Atraumatic Needles: times are changing but we need to do more

Are you about to have a lumbar puncture? If yes, what needle is your neurology team going to use to perform the lumbar puncture? If you want a simple guide to LPs please visit our LP web app.

One of the biggest successes we have had at Barts-MS is the derisking of lumbar punctures. This was driven by our PROXIMUS trial and subsequently informed our clinical practice. LPs are also becoming more important as CSF analysis is now center-stage with the new rendition of the McDonald diagnostic criteria. The presence of oligoclonal immunoglobulin bands, or OCBs, in the spinal fluid now confirm dissemination in time. So if you are having a lumbar puncture for diagnostic, or monitoring, purposes please ask your neurologist to make sure they use an atraumatic or non-cutting needle. This reduces the risk of post-LP headaches by an order of magnitude and if you do get a headache they tend to be mild and self-limiting.

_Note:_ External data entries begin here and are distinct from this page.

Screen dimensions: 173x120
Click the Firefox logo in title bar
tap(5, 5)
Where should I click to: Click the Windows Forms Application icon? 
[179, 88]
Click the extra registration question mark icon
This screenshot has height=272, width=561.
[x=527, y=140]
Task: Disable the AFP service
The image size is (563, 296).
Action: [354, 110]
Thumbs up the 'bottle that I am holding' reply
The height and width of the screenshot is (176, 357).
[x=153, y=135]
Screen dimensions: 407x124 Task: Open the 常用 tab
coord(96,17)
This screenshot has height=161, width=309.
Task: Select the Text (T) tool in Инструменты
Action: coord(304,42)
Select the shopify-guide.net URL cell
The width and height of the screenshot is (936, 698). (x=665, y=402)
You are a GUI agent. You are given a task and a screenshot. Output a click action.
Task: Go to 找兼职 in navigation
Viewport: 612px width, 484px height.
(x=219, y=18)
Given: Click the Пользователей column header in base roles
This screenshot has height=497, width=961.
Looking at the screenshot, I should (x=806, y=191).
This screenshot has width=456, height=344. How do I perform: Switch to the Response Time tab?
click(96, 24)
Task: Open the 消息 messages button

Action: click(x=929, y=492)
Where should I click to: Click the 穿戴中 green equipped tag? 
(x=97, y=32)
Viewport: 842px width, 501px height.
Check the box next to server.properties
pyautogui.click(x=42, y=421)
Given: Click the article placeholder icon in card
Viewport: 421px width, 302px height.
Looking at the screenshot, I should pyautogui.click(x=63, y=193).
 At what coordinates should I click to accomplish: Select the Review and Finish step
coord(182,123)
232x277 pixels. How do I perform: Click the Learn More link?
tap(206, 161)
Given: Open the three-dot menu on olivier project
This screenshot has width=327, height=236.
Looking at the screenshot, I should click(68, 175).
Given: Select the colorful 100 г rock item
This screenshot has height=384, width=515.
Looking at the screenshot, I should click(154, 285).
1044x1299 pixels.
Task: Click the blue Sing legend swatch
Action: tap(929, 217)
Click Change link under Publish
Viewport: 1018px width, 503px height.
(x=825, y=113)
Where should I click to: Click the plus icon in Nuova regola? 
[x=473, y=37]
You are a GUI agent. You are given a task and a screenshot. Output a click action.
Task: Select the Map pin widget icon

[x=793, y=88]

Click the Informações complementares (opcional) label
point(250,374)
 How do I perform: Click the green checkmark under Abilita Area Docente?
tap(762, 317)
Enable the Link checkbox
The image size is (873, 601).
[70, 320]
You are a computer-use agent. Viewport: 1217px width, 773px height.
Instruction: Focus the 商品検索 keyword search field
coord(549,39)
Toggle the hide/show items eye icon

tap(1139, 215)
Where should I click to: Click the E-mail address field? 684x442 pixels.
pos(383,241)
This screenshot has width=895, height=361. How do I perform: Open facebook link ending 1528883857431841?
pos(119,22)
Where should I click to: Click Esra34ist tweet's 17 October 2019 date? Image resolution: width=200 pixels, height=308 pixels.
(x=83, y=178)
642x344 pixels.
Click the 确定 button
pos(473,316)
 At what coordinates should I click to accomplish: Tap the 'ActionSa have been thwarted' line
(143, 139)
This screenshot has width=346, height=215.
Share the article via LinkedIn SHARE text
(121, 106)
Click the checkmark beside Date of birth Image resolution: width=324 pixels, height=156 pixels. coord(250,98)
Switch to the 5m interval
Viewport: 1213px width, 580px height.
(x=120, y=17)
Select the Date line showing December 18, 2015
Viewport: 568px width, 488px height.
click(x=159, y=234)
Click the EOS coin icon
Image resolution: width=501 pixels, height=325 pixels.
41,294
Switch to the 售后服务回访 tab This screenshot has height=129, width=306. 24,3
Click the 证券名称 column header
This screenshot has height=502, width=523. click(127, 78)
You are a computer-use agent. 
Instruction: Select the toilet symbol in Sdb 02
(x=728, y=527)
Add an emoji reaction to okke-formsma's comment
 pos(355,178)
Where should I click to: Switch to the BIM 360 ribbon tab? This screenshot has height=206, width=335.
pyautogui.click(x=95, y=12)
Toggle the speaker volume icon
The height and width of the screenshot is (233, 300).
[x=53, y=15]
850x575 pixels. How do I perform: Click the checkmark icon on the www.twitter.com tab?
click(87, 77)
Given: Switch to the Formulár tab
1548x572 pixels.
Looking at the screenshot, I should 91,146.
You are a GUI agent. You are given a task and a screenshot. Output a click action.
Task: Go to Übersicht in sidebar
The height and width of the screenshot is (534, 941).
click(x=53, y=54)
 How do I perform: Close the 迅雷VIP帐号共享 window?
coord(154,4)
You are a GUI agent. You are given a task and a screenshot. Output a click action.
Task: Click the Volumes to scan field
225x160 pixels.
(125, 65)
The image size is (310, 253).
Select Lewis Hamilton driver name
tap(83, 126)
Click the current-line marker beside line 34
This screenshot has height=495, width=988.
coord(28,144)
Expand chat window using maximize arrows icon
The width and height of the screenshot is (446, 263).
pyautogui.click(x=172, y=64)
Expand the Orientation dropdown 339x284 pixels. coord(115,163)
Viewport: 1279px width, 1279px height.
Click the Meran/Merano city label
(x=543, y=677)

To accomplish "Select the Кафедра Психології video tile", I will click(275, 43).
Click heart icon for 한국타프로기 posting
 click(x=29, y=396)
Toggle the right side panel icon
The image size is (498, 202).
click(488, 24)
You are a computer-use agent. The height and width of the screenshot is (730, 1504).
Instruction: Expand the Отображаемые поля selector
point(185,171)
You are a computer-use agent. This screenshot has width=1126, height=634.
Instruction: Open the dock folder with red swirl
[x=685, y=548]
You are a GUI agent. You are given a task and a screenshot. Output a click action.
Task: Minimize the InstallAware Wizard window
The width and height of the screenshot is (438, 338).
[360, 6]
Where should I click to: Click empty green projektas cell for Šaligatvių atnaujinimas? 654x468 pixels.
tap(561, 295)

What do we mean by monitoring LP? We are increasingly doing LPs to assess spinal fluid neurofilament levels. Neurofilaments are released in response to axonal and neuronal damage. If you have a raised neurofilament levels it means there is ongoing damage and something should be done about it. Knowing your spinal fluid neurofilament levels helps decision making about treatment initiation and switching.  It adds more information about your MS and prognosis and simply helps us get a better picture of your disease. 

I am confident that within a year, or two, almost all MSologists will be using spinal fluid and possibly blood neurofilament levels as part of their clinical decision making. This has been a long time coming. I have been working on neurofilaments for over 20 years. Who said research translates quickly into clinical practice?